» What to work on: Give back every record verbatim, but not the pictures.

#### Materials provided

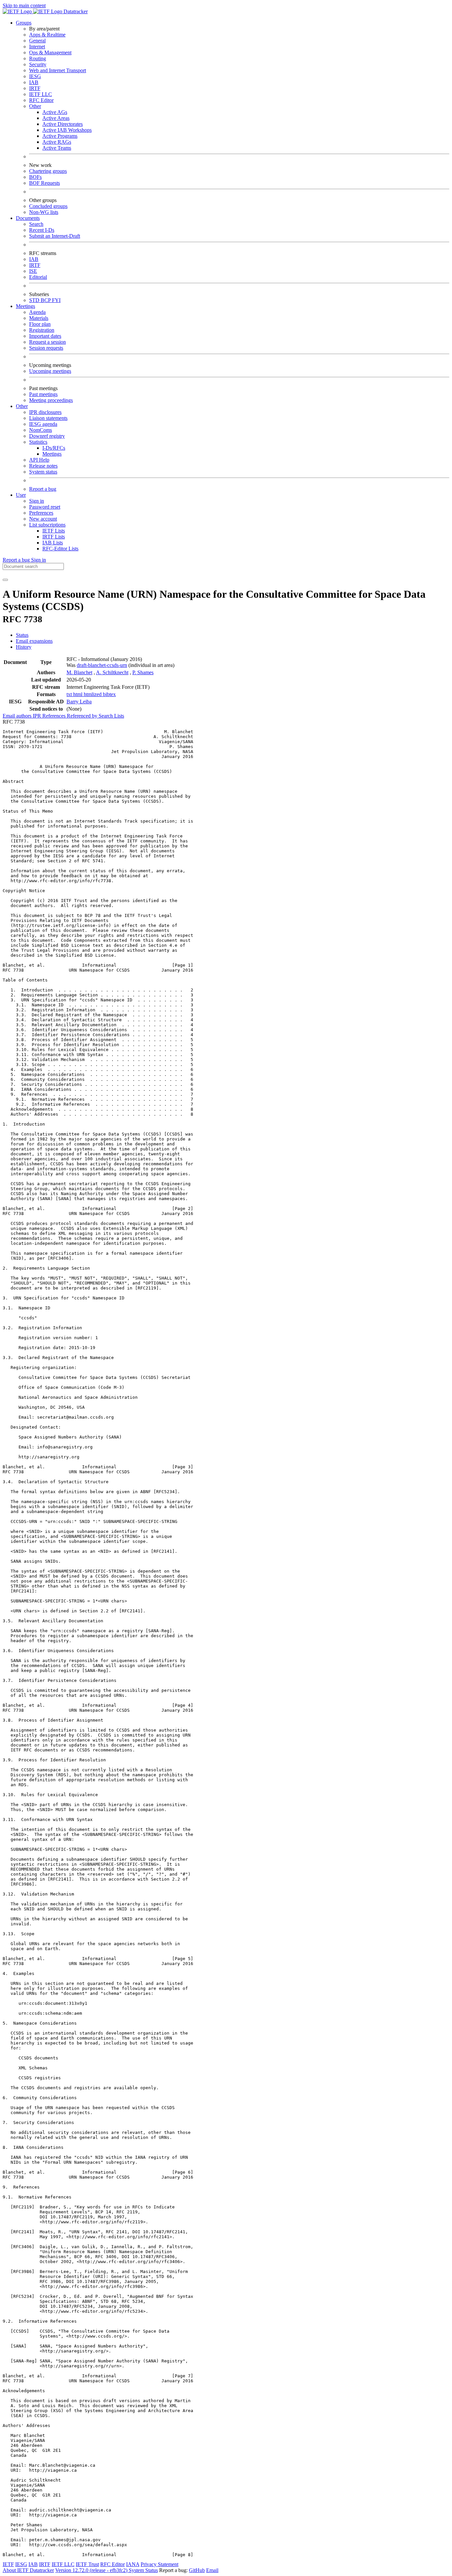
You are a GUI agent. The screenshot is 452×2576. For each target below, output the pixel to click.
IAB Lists (52, 542)
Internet (37, 46)
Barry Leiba (79, 701)
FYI (56, 300)
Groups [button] (23, 22)
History (23, 647)
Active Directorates (62, 124)
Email (212, 2570)
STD (35, 300)
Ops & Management (50, 52)
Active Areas (55, 118)
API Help (39, 460)
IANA (132, 2564)
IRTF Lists (53, 536)
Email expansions (34, 641)
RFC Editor (41, 100)
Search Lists (111, 716)
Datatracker (75, 11)
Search (36, 224)
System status (43, 472)
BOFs (35, 177)
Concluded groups (48, 206)
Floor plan (40, 324)
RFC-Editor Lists (60, 548)
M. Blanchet (79, 672)
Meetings (52, 454)
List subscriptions (47, 525)
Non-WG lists (43, 212)
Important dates (45, 336)
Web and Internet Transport (57, 70)
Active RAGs (56, 142)
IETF (8, 2564)
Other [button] (22, 406)
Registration (41, 330)
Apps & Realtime (47, 34)
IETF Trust (87, 2564)
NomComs (40, 430)
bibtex (109, 694)
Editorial (38, 277)
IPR (37, 716)
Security (37, 64)
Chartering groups (48, 171)
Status (22, 635)
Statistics (38, 442)
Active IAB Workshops (67, 130)
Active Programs (59, 136)
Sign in (36, 501)
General (37, 40)
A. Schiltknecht (112, 672)
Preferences (41, 513)
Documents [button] (28, 218)
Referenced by (83, 716)
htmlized (93, 694)
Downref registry (47, 436)
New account (43, 519)
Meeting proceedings (51, 400)
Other (35, 106)
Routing (37, 58)
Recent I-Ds (41, 230)
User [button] (21, 495)
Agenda (37, 312)
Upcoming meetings (50, 371)
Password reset (44, 507)
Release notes (43, 466)
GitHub (197, 2570)
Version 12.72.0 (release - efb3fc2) (92, 2570)
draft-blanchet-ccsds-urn (102, 665)
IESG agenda (43, 424)
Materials (38, 318)
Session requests (46, 348)
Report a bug (42, 489)
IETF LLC (40, 94)
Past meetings (43, 394)
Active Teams (56, 148)
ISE (33, 271)
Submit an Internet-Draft (54, 236)
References (54, 716)
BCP (46, 300)
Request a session (47, 342)
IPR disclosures (45, 412)
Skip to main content (24, 5)
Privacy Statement (159, 2564)
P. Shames (143, 672)
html (78, 694)
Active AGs (54, 112)
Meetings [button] (25, 306)
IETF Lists (53, 530)
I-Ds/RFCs (53, 448)
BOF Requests (44, 183)
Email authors (18, 716)
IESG (35, 76)
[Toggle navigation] (5, 580)
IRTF (34, 88)
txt (70, 694)
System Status (143, 2570)
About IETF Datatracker (28, 2570)
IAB (33, 82)
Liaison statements (48, 418)
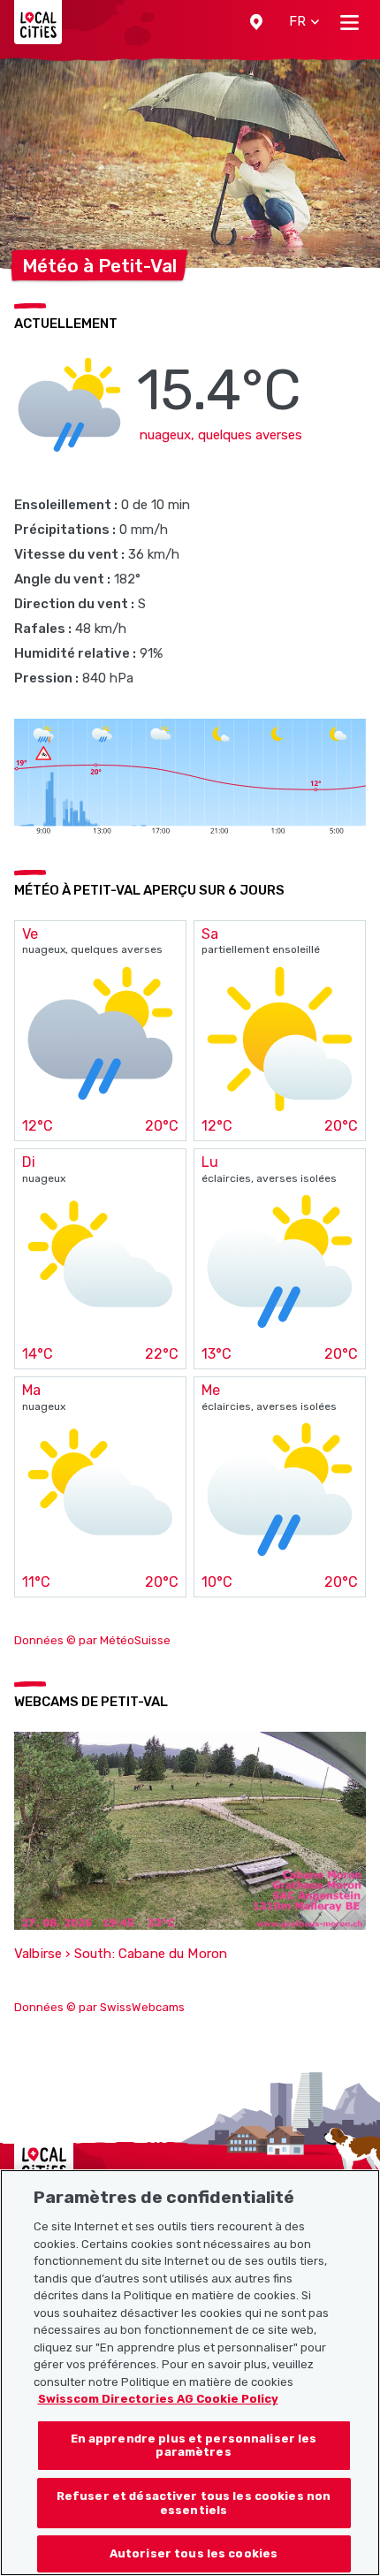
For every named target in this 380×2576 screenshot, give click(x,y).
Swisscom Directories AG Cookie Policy (158, 2398)
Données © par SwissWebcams (99, 2007)
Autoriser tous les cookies (193, 2553)
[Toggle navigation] (349, 22)
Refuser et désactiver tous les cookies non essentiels (194, 2503)
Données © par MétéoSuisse (92, 1640)
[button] (256, 22)
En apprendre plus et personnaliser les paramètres (194, 2445)
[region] (190, 2372)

########

» Written answer:
You are a GUI agent. The screenshot is 452×2576. For each target below, output the pixel to click.
IAB Lists (52, 542)
Internet (37, 46)
Barry Leiba (79, 701)
FYI (56, 300)
Groups [button] (23, 22)
History (23, 647)
Active Directorates (62, 124)
Email (212, 2570)
STD (35, 300)
Ops & Management (50, 52)
Active Areas (55, 118)
API Help (39, 460)
IANA (132, 2564)
IRTF Lists (53, 536)
Email expansions (34, 641)
RFC Editor (41, 100)
Search Lists (111, 716)
Datatracker (75, 11)
Search (36, 224)
System status (43, 472)
BOFs (35, 177)
Concluded groups (48, 206)
Floor plan (40, 324)
RFC-Editor Lists (60, 548)
M. Blanchet (79, 672)
Meetings (52, 454)
List subscriptions (47, 525)
Non-WG lists (43, 212)
Important dates (45, 336)
Web and Internet Transport (57, 70)
Active RAGs (56, 142)
IETF (8, 2564)
Other [button] (22, 406)
Registration (41, 330)
Apps & Realtime (47, 34)
IETF Trust (87, 2564)
NomComs (40, 430)
bibtex (109, 694)
Editorial (38, 277)
IPR (37, 716)
Security (37, 64)
Chartering groups (48, 171)
Status (22, 635)
Statistics (38, 442)
Active IAB Workshops (67, 130)
Active Programs (59, 136)
Sign in (36, 501)
General (37, 40)
A. Schiltknecht (112, 672)
Preferences (41, 513)
Documents [button] (28, 218)
Referenced by (83, 716)
htmlized (93, 694)
Downref registry (47, 436)
New account (43, 519)
Meeting proceedings (51, 400)
Other (35, 106)
Routing (37, 58)
Recent I-Ds (41, 230)
User [button] (21, 495)
Agenda (37, 312)
Upcoming meetings (50, 371)
Password reset (44, 507)
Release notes (43, 466)
GitHub (197, 2570)
Version 12.72.0 (release - efb3fc2) (92, 2570)
draft-blanchet-ccsds-urn (102, 665)
IESG agenda (43, 424)
Materials (38, 318)
Session requests (46, 348)
Report a bug (42, 489)
IETF LLC (40, 94)
Past meetings (43, 394)
Active Teams (56, 148)
ISE (33, 271)
Submit an Internet-Draft (54, 236)
References (54, 716)
BCP (46, 300)
Request a session (47, 342)
IPR disclosures (45, 412)
Skip to main content (24, 5)
Privacy Statement (159, 2564)
P. Shames (143, 672)
html (78, 694)
Active AGs (54, 112)
Meetings [button] (25, 306)
IETF Lists (53, 530)
I-Ds/RFCs (53, 448)
BOF Requests (44, 183)
Email authors (18, 716)
IESG (35, 76)
[Toggle navigation] (5, 580)
IRTF (34, 88)
txt (70, 694)
System Status (143, 2570)
About IETF Datatracker (28, 2570)
IAB (33, 82)
Liaison statements (48, 418)
For every named target in this 380×2576 screenshot, give click(x,y).
Swisscom Directories AG Cookie Policy (158, 2398)
Données © par SwissWebcams (99, 2007)
Autoriser tous les cookies (193, 2553)
[Toggle navigation] (349, 22)
Refuser et désactiver tous les cookies non essentiels (194, 2503)
Données © par MétéoSuisse (92, 1640)
[button] (256, 22)
En apprendre plus et personnaliser les paramètres (194, 2445)
[region] (190, 2372)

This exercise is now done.